A Website for the Ages: Egyptology in North Texas
- Intended Audience: Volunteers at Nonprofit Clubs
- Estimated Reading Time: 8 minutes
- Mike Randrup - March 14th 2026
A Temple to Outlive Its Builder
This article describes the Scribe's Palette, a durable information engine I built for an Egyptology club (North Texas ARCE) website. It's designed to preserve institutional knowledge across decades and leadership changes. Importantly, it is meant to be invisible and durable.
When I joined the board in 2026, the chapter's web presence was solid again, but only after previous websites had been lost when their creators moved on or passed away. Another board member before me who had worked hard to restore a fraction of the information that was lost and stand up the website again. As I took on the role and began making improvements, I kept seeing how to solve small problems for the board and club. Why pay for SquareSpace when I can make them a gift of a custom web editor tool. Why not keep useful things in a central place they can share control over.

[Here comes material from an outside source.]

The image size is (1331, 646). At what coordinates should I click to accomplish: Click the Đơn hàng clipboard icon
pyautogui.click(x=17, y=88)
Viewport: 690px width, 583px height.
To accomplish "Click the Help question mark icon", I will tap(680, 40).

But creating such tools would come with quite the obligation to make sure it was a fit and better than what exists now. Whatever I built next would need to get the club at least 10 years into the future without the same level of overhaul again.

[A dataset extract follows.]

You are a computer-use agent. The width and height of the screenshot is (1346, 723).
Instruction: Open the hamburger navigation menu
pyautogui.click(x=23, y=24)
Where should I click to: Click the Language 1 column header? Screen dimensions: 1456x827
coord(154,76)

My web systems usually run a bit more arcane, but I wanted to keep this one simple. I chose PHP for the new site because it is one of the most widely understood server-side languages on the web. It runs on virtually every hosting provider. Any competent web developer can pick up a PHP project and understand what it does. I needed server-side capabilities (you can't do authenticated admin tools or secure file handling in a purely static site) and I didn't want to build something that required specialized knowledge to maintain.

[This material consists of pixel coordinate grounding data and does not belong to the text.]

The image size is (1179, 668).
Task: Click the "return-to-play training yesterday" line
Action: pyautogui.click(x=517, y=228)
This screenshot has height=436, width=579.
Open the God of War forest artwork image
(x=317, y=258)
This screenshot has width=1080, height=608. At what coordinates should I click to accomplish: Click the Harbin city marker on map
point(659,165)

If something happens to me, someone else already has a USB drive they can hand to a new tech person to get things back up again. Maybe the fancy site editing features don't work anymore. But all of the information is still there and ready to go again.
Carved in Stone, Stored in the Sky
The chapter needs to manage content that changes: upcoming events, board member lists, meeting minutes, documents. But the server that hosts the site is disposable. Cloud instances come and go. If the instance crashes, or gets reinstalled from scratch, the information on the website has to survive... in one piece, not split in half with some sitting in a forgotten database somewhere.
The system I built (I call it the Scribe's Palette*) keeps a working copy of all chapter activity history on the server and mirrors it to cloud object storage. When the server starts fresh, it pulls down what it needs on demand. Writes go to both the local copy and the cloud simultaneously. The chapter's information is always in two places, and neither place requires the other to function. The site serves content from local disk for speed, and the cloud copy is what stays in place when the site has to be replaced or restarted.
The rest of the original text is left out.